[start Text to read]

But it also suggests that this separation might be itself fragmented among different institutional mechanism, functionally distinguished by the subject matter of the dispute or the identity of the parties. Here one can at least touch on the great "elephant in the room" (an obvious element of judicial reform that goes unaddressed)--the problem of the reform of the judicial authority and judicial institutions that deal with actions involving the state. The thrust of judicial reform has tended to focus on two distinct but related forms of disputes--those between private parties both of whom are Chinese, and those between parties at least one of whom is not Chinese. More importantly, it remains problematic when an instrumentality of the state--a state owned enterprise, for example, is involved, ot where SOEs and local officials collude to avoid their respective obligations to the local people they ought to serve. It is in this context that China might most usefully draw on elements of judging from the West, though it bears repeating that such "inspiration" might touch on techniques rather than ideology. But it is in the matter of disputes involving officials--because their decisions violated law, or because of corruption or other failures, that the thrust of judicial reform remains substantially silent. And yet it is in this context that reform is most needed. The focus of that reform might not lead one either to the judiciary as an institution or to law. The CCP Basic Line, for example, might suggest that where the conduct of officials is involved specialized procedures ought to be created within specialized bodies. There is a precedent for this sort of status specific fracture--the hearing structures of the Central Commission for Disciplinary Inspection. That model lacks a necessary connection between the function of accountability and the remedial obligations of the state toward its masses. That omission could be addressed through the creation of specialized bureaus that would serve both to discipline officials and to also provide remedies for those injured by official misconduct. That, in turn, would require the state, under the leadership of the CCP to develop a mechanism for assessing damage and a procuratorate of trusted officials to enforce the state's paramount duty to ensure that officials, in their conduct toward the people, exercise the care that their responsibilities demand.
The usual caveats apply here and generally when discussing Chinese institutions with foreigners: the reality of judicial action "on the ground" and its theory (or idealized forms) may be quite distinct, the level of corruption may make theoretical constructs fantasy, the disciplinary element where the CCP might be the worst offender when it comes to CCP cadres failing to follow their own Basic CCP Line in relation to the deployment and operation of a judicial authority (the problem if interfering with judicial administration). But these caveats need not necessarily concede the fundamental points of a theory of a detachment of the judge from the judicial function.
It may be time, though, to start from first principles in the approach to the analysis of the construction of a judicial power in China and its alignment to the state apparatus. Clearly the fundamental objectives of justice according to law, predictably and concisely applied ought to guide the analysis. But the normative foundation does not necessarily dictate a particulate institutional result and certainly not a singular institutional design. It is to those matters that Chinese efforts at judicial reform ought to be directed. Coordination and compatibility with western institutional forms of deploying the judicial power, and matters of legitimacy will then follow.

[end Text to read]
[start Data to use]

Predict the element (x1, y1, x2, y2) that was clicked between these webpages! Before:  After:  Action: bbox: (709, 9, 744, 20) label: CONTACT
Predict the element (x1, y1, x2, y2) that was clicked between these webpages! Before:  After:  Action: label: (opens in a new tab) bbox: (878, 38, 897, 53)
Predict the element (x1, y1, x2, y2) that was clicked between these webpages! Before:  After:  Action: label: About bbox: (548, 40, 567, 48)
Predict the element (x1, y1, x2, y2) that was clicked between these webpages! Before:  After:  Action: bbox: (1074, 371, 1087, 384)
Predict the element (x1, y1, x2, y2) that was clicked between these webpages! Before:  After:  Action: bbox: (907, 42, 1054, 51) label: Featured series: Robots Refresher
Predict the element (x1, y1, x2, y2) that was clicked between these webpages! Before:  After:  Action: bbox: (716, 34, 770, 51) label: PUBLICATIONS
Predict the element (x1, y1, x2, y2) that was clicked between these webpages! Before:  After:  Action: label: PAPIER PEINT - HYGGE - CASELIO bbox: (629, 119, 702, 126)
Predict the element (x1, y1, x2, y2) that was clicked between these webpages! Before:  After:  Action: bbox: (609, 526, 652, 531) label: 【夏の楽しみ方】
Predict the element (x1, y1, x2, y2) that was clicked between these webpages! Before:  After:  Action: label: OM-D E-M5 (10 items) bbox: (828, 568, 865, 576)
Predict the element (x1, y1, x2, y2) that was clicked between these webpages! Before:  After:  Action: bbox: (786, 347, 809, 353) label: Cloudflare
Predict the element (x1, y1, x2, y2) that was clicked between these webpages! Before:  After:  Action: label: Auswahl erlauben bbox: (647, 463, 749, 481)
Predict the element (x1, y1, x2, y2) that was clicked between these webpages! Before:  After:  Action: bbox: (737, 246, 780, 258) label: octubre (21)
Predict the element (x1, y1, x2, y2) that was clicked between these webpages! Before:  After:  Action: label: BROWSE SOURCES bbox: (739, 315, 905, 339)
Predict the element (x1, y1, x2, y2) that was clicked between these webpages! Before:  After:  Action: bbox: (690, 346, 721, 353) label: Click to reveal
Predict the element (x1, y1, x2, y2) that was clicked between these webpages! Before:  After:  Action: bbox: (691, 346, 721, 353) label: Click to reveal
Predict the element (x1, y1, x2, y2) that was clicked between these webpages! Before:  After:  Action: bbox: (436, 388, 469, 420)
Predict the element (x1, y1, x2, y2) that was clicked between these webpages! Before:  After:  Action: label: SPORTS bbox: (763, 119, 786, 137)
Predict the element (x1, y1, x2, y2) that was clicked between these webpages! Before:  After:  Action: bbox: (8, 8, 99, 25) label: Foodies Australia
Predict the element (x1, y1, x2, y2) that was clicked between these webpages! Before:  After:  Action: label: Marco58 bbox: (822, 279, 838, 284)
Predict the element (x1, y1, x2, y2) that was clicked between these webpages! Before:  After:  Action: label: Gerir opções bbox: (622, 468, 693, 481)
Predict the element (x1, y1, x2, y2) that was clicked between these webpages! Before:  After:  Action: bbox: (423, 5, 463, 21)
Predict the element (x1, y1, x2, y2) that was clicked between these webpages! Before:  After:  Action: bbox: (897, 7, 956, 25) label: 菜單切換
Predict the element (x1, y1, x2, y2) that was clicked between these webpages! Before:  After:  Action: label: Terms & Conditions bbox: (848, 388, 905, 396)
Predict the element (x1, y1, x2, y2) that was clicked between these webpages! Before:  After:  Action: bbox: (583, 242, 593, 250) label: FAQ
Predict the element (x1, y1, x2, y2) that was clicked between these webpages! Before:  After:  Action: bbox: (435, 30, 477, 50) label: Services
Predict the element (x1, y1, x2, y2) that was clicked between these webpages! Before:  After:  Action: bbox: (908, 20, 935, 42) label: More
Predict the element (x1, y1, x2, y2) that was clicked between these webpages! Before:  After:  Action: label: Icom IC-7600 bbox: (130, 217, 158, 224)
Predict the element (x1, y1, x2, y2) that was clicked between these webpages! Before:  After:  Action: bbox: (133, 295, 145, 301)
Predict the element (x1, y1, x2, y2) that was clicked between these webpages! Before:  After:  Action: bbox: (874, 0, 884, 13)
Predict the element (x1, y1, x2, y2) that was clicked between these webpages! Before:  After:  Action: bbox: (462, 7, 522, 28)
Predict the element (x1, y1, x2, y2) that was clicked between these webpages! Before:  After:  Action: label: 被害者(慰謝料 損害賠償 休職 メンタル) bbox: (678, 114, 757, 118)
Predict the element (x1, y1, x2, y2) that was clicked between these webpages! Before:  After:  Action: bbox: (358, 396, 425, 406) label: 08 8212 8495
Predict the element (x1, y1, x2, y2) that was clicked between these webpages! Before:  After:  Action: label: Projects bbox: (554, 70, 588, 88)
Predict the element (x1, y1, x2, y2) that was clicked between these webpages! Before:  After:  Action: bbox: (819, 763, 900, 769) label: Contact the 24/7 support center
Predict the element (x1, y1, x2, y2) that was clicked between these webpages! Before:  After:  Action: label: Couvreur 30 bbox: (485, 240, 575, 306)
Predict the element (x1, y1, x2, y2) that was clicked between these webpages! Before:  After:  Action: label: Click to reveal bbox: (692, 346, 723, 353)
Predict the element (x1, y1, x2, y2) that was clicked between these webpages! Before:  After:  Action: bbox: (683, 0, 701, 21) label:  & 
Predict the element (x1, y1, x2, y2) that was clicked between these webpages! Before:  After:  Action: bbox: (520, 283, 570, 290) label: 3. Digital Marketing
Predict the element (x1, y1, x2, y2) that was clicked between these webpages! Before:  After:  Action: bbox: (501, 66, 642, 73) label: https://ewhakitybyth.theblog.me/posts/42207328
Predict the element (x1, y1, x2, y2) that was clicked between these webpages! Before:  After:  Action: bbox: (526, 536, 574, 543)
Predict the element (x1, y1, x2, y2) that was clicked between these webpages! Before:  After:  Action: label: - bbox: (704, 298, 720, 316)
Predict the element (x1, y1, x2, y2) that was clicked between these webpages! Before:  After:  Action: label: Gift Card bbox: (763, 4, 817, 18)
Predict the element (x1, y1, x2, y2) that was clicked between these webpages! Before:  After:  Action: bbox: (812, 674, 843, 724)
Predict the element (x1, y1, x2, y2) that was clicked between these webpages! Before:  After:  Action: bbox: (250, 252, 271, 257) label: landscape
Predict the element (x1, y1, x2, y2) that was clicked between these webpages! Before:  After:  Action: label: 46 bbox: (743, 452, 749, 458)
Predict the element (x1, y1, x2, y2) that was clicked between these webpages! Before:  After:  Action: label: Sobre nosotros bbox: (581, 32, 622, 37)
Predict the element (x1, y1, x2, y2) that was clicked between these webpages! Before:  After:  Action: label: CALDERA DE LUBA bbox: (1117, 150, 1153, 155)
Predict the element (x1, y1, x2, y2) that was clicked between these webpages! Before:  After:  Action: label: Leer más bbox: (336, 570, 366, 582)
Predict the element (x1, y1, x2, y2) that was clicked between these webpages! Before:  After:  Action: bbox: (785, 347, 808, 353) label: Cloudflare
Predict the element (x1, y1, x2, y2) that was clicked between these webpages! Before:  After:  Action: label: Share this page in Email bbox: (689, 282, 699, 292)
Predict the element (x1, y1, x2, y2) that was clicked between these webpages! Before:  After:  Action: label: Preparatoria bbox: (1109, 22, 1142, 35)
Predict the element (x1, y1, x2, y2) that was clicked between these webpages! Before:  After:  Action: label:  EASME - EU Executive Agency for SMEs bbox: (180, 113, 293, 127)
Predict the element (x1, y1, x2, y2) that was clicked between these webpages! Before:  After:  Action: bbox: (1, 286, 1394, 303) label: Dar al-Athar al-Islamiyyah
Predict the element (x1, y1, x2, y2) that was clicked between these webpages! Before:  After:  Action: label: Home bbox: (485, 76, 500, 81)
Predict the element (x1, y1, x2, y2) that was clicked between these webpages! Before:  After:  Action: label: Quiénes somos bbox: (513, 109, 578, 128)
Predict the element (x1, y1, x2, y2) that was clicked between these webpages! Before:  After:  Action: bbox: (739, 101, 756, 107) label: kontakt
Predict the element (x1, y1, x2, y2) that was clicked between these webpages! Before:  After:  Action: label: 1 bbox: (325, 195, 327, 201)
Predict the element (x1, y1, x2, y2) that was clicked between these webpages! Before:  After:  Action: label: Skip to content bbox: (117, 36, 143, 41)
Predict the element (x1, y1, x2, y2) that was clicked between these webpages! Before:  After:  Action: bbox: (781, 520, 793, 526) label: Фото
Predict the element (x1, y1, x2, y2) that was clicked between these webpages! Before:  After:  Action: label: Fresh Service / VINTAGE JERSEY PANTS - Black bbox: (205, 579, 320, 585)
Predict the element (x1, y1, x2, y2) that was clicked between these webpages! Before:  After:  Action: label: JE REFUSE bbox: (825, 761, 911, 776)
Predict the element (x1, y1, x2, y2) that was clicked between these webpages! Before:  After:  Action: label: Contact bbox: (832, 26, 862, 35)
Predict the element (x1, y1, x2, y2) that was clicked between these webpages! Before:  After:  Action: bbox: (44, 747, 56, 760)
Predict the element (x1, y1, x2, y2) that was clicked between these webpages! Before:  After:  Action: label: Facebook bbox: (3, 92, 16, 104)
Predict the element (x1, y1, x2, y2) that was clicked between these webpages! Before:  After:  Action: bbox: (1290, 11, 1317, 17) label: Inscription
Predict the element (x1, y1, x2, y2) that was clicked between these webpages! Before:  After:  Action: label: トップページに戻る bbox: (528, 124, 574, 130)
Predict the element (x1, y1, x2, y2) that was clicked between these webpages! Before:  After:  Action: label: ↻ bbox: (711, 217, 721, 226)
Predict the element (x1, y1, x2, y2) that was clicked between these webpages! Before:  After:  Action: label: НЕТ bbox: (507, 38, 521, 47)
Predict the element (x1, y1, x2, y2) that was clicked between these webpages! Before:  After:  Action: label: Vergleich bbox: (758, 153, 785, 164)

[end Data to use]

List of tasks »
a) In the text on Chinese judicial reform, whose hearing structures are cited as a precedent for a status-specific fracture?
b) Please scale the entries, beginning at the line that contains "0, 884, 13)" and stopping after the line that contains "7, 522, 28)". Reproduce those lines in full, requests included, with every bounding-box coordinate in the answers multiplied by 2.15 and rounded to a whole number, halves rounded up.
The text and the entries come from unrelated sources.

The results »
a) Those of the Central Commission for Disciplinary Inspection.

b)
Predict the element (x1, y1, x2, y2) that was clicked between these webpages! Before:  After:  Action: bbox: (1879, 0, 1901, 28)
Predict the element (x1, y1, x2, y2) that was clicked between these webpages! Before:  After:  Action: bbox: (993, 15, 1122, 60)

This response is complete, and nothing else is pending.